10.‘In that connection’ – the Court of First Instance continued – ‘the Commission took the view that … all the parties involved in the case were established and pursued their activities in Greece …, that it was unlikely that the activities of the three [related rights] management companies could be extended to other countries …, that the music users were Greek nationals and that the powers of [those] companies were confined to Greek territory’ (paragraph 48 of the judgment under appeal).
11.According to the Court of First Instance, the points of fact and law put forward by the appellant were not capable of ‘demonstrating that the practices complained of had an effect on the pattern of trade between Member States which might harm the attainment of the objectives of a single market’. In fact, it considered that the appellant did no more than ‘refer to the financial difficulties suffered by companies handling copyright and music users in Greece and in all the Member States’, but failed to demonstrate its own claims and even to adduce suitable evidence for that purpose (paragraph 49 of the judgment under appeal).

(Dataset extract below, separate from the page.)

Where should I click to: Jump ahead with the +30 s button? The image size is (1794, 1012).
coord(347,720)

12.At paragraph 50 of the judgment under appeal, the Court of First Instance then found, with regard to ‘the applicant’s argument that the fact that the royalties of Greek and foreign authors are paid over to companies established in the European Union will have the effect of seriously impeding the proper functioning of the common market’, that ‘the powers of the three [related rights] management companies are confined to Greek territory and, therefore, it is essentially users of music in that territory and Greek authors who suffer the alleged adverse effects of the practices in question’.

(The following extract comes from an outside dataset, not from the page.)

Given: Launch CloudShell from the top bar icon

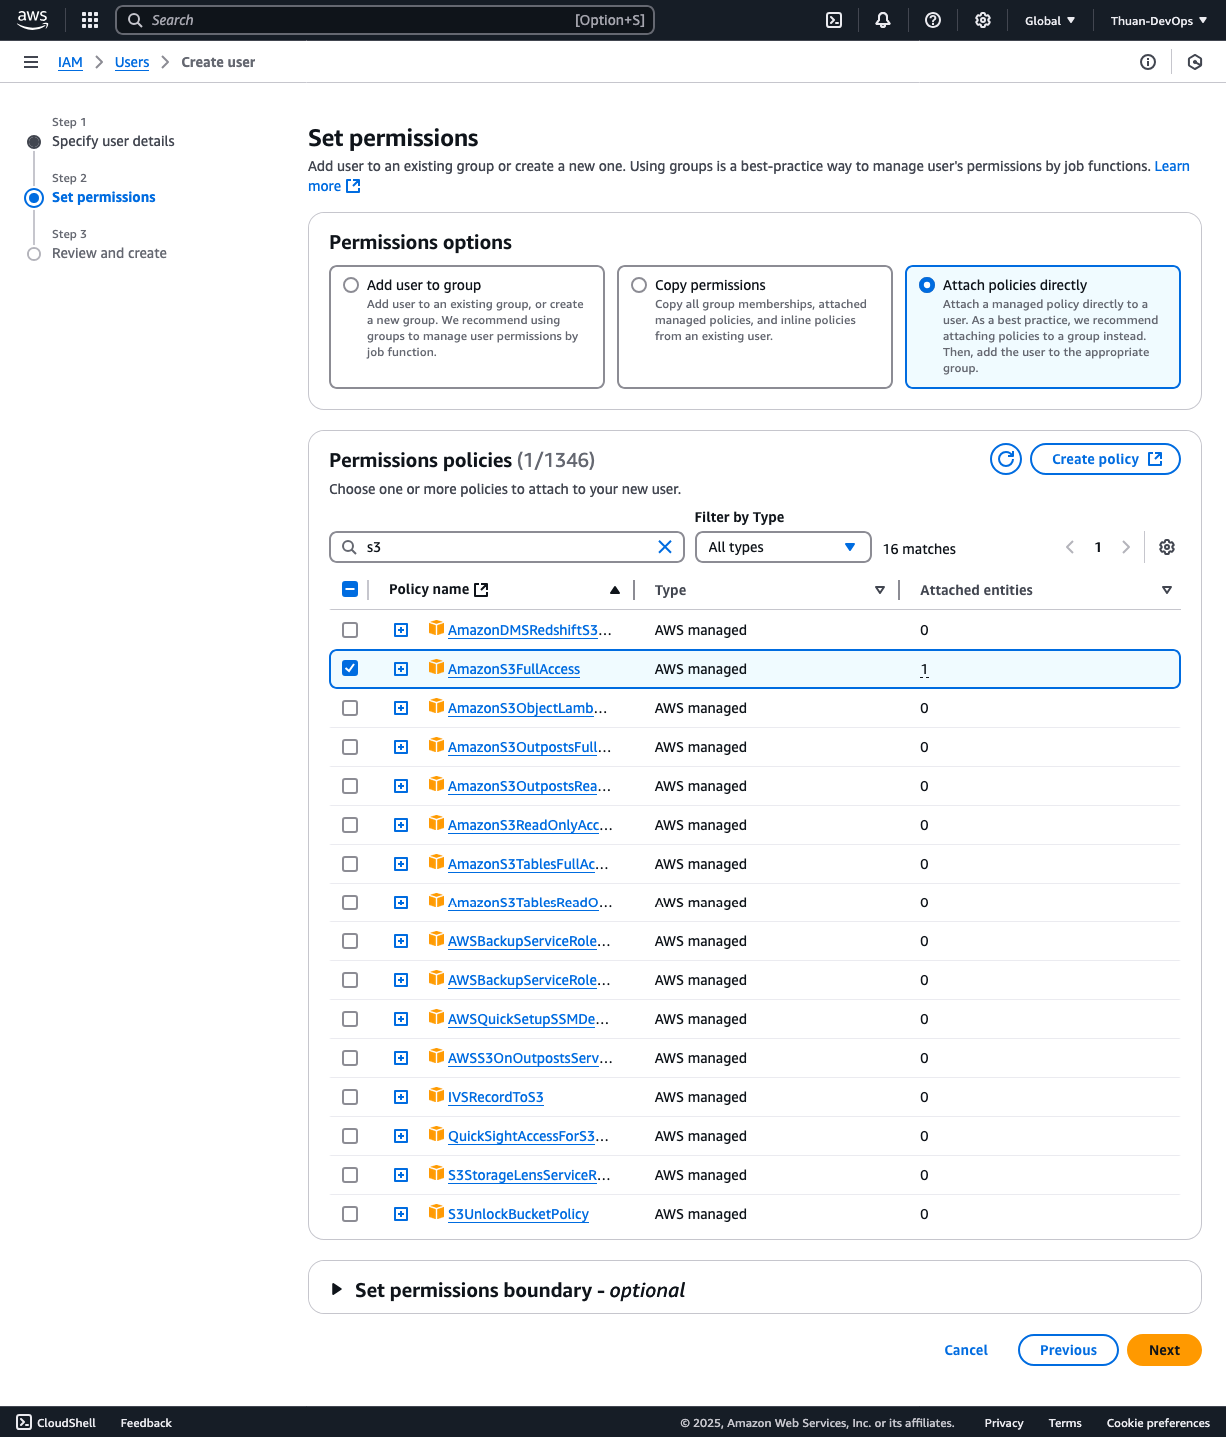Looking at the screenshot, I should [x=834, y=20].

13.The Court of First Instance concluded its reasoning with the following considerations:
‘54In the light of the foregoing, the applicant has not adduced any specific evidence to demonstrate the actual or potential existence of serious impediments to the proper functioning of the [common] market.
55Consequently, the applicant has failed to demonstrate that, in the contested decision, the Commission made a manifest error of assessment by considering that the effects of the practices complained of were felt for the most part, or even entirely, in the Greek market and, accordingly, were unlikely to affect trade within the meaning of Articles 81 EC and 82 EC.’
14.The Court of First Instance therefore rejected the plea in law alleging a manifest error in the assessment of the Community interest.
15.Finally, the Court of First Instance also rejected the plea in law alleging breach of the obligation to state adequate reasons, finding that, in the contested decision, the Commission had set out clearly the specific reasons on which its own assessment was based, which led to the rejection of the complaint (paragraph 63 of the judgment under appeal).
16.By document lodged at the Registry of the Court of Justice on 14 September 2007, AEPI claimed that the Court should set aside the judgment under appeal, grant the form of order sought at first instance or refer the case back to the Court of First Instance, and order the Commission to pay all the costs.
17.The Commission contends that the appeal should be dismissed and the appellant ordered to pay the costs.
18.The parties’ representatives were heard at the hearing which took place on 15 October 2008.